(Dataset items)
===============

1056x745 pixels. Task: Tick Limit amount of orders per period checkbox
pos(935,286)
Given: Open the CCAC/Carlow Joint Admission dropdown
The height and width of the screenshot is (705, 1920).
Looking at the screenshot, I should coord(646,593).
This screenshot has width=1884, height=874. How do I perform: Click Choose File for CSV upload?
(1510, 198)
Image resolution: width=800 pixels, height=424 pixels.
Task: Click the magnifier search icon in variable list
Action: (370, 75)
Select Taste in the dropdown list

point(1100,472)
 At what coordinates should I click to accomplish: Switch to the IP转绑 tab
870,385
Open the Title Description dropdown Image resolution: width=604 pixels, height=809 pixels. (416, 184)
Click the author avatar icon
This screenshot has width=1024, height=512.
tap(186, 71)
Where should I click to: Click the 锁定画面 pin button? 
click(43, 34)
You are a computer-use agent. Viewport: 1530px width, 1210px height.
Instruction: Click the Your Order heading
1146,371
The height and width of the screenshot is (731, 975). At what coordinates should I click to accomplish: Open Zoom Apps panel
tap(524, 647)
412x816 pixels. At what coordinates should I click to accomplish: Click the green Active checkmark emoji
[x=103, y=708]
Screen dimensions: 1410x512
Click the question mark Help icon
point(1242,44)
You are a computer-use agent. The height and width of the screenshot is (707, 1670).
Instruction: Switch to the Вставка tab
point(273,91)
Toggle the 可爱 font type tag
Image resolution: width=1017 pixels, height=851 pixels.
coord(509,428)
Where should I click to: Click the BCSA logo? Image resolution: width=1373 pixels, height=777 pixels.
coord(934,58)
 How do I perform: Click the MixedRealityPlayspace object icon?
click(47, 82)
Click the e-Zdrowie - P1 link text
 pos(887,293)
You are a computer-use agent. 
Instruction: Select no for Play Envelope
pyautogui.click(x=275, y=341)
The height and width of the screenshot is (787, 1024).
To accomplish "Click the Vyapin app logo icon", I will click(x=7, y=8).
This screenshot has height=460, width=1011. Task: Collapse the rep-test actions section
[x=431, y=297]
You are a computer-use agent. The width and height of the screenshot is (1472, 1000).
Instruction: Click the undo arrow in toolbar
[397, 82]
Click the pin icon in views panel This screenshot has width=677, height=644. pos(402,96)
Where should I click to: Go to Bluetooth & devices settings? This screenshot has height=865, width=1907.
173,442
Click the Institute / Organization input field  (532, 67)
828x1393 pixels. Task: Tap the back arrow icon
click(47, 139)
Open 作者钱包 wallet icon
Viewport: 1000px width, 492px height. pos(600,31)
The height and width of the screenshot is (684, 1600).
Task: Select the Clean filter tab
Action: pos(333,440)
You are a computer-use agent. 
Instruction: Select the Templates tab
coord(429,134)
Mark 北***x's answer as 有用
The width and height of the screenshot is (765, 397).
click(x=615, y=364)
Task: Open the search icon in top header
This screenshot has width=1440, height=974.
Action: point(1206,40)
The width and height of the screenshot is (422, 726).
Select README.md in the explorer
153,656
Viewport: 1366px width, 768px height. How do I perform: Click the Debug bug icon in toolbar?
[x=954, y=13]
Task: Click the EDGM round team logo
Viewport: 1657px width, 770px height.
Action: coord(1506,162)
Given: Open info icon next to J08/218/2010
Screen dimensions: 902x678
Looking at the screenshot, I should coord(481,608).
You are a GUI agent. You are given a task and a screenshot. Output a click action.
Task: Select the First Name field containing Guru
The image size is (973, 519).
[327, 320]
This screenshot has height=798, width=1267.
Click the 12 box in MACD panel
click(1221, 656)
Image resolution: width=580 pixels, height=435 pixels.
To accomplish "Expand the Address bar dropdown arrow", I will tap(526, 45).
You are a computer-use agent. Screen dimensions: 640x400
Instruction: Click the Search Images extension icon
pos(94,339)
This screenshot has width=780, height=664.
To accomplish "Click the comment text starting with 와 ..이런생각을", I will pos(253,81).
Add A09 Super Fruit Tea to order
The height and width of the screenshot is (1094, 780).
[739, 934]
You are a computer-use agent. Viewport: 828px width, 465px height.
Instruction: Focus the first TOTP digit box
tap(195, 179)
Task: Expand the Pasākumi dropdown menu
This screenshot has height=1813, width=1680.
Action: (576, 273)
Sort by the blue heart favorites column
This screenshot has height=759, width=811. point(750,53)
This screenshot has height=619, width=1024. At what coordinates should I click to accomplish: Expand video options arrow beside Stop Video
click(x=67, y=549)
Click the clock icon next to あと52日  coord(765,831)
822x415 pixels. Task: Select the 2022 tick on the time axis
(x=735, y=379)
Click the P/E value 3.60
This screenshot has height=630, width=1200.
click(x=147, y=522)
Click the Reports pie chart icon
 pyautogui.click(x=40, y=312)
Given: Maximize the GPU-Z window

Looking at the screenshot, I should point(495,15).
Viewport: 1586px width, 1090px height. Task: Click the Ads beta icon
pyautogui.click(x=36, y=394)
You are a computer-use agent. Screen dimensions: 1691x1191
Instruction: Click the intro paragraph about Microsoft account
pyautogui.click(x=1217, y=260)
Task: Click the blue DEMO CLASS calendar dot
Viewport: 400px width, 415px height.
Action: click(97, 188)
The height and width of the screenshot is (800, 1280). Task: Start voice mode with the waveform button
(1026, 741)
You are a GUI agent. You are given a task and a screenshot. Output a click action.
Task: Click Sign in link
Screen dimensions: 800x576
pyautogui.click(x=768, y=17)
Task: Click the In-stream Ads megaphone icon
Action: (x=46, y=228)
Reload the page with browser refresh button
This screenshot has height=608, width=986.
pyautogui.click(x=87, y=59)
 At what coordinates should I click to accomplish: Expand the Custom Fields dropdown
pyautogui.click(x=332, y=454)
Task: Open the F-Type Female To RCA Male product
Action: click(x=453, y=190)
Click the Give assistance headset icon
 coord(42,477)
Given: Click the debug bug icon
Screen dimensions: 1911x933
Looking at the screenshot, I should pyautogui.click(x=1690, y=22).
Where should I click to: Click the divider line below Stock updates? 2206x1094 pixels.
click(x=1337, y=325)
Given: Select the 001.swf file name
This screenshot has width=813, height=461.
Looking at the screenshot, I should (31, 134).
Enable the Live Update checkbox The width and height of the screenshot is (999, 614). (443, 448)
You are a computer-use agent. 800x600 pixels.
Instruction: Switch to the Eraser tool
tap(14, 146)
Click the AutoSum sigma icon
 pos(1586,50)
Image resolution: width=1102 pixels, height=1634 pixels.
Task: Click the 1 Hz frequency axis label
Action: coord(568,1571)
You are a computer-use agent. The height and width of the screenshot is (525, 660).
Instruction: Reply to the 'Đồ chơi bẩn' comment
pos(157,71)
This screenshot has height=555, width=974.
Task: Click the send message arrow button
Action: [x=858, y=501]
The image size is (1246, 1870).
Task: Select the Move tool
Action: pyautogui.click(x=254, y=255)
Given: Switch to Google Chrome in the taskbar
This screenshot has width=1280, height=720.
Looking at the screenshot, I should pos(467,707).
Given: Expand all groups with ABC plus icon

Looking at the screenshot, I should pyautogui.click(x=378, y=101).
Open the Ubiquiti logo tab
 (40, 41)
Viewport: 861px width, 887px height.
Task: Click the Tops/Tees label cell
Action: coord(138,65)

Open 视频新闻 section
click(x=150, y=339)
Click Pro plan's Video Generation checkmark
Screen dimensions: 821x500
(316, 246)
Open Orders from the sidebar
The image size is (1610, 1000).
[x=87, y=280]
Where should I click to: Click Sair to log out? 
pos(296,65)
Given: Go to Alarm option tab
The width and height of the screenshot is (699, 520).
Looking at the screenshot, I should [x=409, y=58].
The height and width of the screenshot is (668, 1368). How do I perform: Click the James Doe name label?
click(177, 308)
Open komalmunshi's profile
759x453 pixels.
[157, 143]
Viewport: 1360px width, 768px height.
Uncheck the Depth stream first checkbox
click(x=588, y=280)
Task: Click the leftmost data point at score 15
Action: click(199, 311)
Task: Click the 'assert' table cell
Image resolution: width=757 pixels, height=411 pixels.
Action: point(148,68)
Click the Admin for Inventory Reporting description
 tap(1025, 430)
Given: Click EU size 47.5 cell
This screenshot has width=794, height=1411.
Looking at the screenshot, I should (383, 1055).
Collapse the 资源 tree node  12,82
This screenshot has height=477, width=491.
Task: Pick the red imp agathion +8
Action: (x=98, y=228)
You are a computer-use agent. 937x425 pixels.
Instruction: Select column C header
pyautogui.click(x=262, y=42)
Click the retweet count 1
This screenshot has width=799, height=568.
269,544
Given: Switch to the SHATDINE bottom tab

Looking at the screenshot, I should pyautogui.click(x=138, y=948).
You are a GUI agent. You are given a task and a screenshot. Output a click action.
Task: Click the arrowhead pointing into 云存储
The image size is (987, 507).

===============

Work to be completed: If a line in the data contains the string "next", copy it.

Answer section:
Given: Open info icon next to J08/218/2010
Click the clock icon next to あと52日  coord(765,831)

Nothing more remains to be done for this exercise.